UCLA was hampered by injuries in 1994, and lost six straight games. Fans were calling for Cook to be benched midseason. With Stokes back healthy, the Bruins recovered to win their next two games against Stanford and Arizona State, scoring a total of 90 points, more than in their entire losing streak. Cook threw for a career-high 380 yards and again tied the school record with four touchdowns to beat Arizona State 59–23. In their season finale, UCLA upset USC 31–19, their fourth straight win against their rivals. The loss denied the Trojans a berth in the Rose Bowl, while Cook became the first Bruins quarterback in 35 years to defeat the Trojans in consecutive seasons. In three straight wins to end the season, he was 52 of 72 passing for 894 yards and eight touchdowns.

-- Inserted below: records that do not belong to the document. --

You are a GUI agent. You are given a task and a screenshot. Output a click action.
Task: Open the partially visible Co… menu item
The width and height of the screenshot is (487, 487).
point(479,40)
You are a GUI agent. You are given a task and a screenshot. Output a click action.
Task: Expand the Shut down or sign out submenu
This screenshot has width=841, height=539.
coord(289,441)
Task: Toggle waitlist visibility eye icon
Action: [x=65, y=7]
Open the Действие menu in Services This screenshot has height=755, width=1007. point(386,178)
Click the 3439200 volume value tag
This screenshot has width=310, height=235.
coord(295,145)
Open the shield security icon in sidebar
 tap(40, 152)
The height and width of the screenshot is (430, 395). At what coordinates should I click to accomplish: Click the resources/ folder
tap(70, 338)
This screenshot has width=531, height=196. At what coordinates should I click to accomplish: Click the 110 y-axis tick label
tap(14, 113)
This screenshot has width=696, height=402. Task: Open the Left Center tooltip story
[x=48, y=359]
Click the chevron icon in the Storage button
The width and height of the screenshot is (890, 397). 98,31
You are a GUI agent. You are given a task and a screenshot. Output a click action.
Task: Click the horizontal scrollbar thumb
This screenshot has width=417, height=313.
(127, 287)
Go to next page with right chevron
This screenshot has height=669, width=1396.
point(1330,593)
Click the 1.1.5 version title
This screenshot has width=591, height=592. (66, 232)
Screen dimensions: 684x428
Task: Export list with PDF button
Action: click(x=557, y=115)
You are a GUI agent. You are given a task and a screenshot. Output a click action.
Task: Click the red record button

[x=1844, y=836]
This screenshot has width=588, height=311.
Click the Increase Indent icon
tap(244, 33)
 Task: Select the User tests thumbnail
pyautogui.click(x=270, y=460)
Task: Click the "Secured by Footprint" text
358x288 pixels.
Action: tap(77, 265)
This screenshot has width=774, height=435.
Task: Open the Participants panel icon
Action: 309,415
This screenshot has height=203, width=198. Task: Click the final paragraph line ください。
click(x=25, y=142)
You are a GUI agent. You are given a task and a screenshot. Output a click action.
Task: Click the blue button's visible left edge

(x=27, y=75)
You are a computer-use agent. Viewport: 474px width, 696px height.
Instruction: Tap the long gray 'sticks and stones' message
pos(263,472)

Cook finished his career with 352 completions on 612 attempts (57.3%) for 4,753 yards. At the time, his 34 touchdown passes ranked third in UCLA history behind Tom Ramsey (50) and Troy Aikman (41). He had a 13–10 record as a starter.

==Professional career==
On the final day of the 1995 NFL draft, Cook signed with the San Francisco 49ers as an undrafted free agent. He participated in two mini-camps before being cut. The 49ers invited four quarterbacks to training camp, choosing the veteran Cary Conklin over Cook to join Steve Young, Elvis Grbac, and Bob Gagliano. Cook then signed with the Arizona Cardinals. He entered training camp with three other quarterbacks—veterans Dave Krieg and Mike Buck and fellow rookie Stoney Case, a third-round draft pick who was roommates with Cook at the Blue-Gray Game. The Cardinals cut Cook ahead of the league's 60-player-limit deadline.

==Later life==
After football, Cook became a social science teacher and golf coach at Chaparral High School in Temecula, California. In 2002, he started working part-time as a sideline reporter for UCLA football's radio broadcasts.